Honiara, the Country's First Classroom!

By John Roughan

Where do village people first learn to live in the modern world? Honiara! Who teaches bush people how to cross a busy, fast-moving road, drink piped water, use electricity safely, buy store goods, speak Pijin, and a bunch of other things? Most probably it is Honiara! This one city is our most important first classroom teaching our people about the modern world. Unfortunately, however, this same classroom also teaches other things that are destroying us.

Over the past 15 years Honiara has been teaching some pretty shady things. For instance, town land is scarce so city officials, for a stiff price, sell it off to those who have the money both to pay for it and the bribe. You know how it works! A wantok leans on a government official to sell him a piece of good land, e.g. near the seaside. Within a week, however, the wantok turns right around and re-sells it to foreign business interests. At a hefty profit, of course. It might be lawful but it certainly is immoral. This would hardly happen in village life but the Honiara classroom teaches it can be done and get away with it . . . most of the time.

Dubious land sales are not the only dark side of Honiara's poor teaching record. What about the special deals with 'old' vehicles, store and liquor licenses, lock-up shops, rubbish collection, road works, etc. etc. Since 1978, the Honiara City Council--it doesn't handle money well, rarely runs things correctly, is normally inept in its business dealings--has been dissolved three times. In fact, it was close to being shut down last year as well. Honiara, although the country first classroom, too often teaches the wrong lessons.

In March this year, Honiara's citizens are expected to elect a new City Council. What a great chance to check if Solomon Islanders really agree with the lessons RAMSI has been trying to teach these past few months. Our national elections--probably in February 2006--are too far away to usefully check how well we have been learning the bitter lessons on corruption, theft, intimidation, etc. The type of person we elect in the up-coming Honiara elections would be a good sign of how well we have learnt from our painful Social Unrest years.

Already some of the old city council members are actively lining up to try their hand at being elected once again. These very same losers--couldn't run a canteen successfully--, plan to direct Honiara's millions. These men in past years destroyed the town for their own fat, deep greedy pockets. They want us to vote them in again to have a second and even a third try at destroying the town and us.

◆ WHAT TO WORK ON ◆
1. Answer from the Honiara article:
(a) For how many years has Honiara been teaching shady things?
(b) How many times has the Honiara City Council been dissolved since 1978?
(c) When are the national elections probably going to take place?
2. Resume the Honiara article from its final sentence onward.
The lines have nothing to do with the Honiara article.

◆ DATA SECTION ◆
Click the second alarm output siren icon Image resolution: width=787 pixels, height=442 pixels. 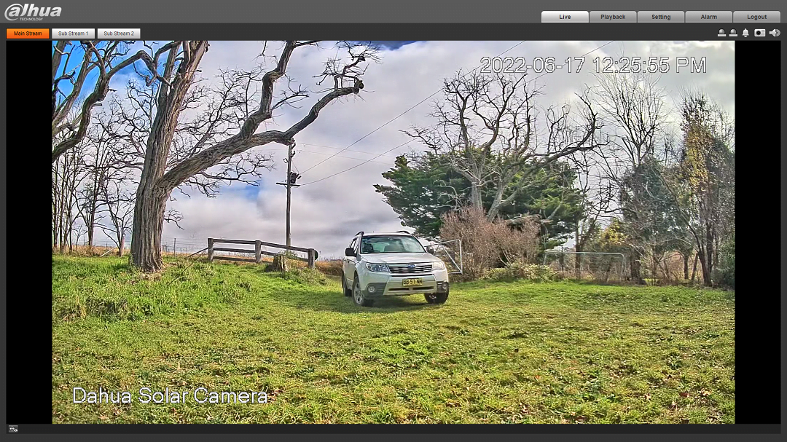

◆ PER-TASK ANSWERS ◆
1.
(a) 15 years
(b) Three times
(c) February 2006

2.
We would have to be half mad to do this to ourselves again! But mark my words, some Honiara people refuse to see past their noses. They think that by voting in a crook, looser or conman--but he's a wantok--they help themselves, their children and the family. In truth, they actively destroy themselves, hurt their family and make it doubly hard for the rest of society to take them seriously.

If we vote those same people back into power once again, then the painful period of 1998-2003 will be repeated once again in the not too distant future. Forget about the 2006 national elections, the time to act is now, this year!

RAMSI's intervention has meant very little to us if we once again elect in another set of losers. By their fruits you shall know them! We will have not learnt any lesson on how close we were as a nation in bringing the whole people down on their knees. African nations in the last ten years were given a similar chance as we have been given in 2003. Not all learnt their lessons and normal life has once again passed them by.

Honiara's next elections results send an unmistaken message to Australia, New Zealand and other Pacific Island states that we are indeed on the road to recovery. That we have learnt our painful lessons well and will not allow the crooks, thieves, con-artists and losers back into power. The Honiara classroom needs to re-open its doors to teach the lessons of life and forget the lessons of death.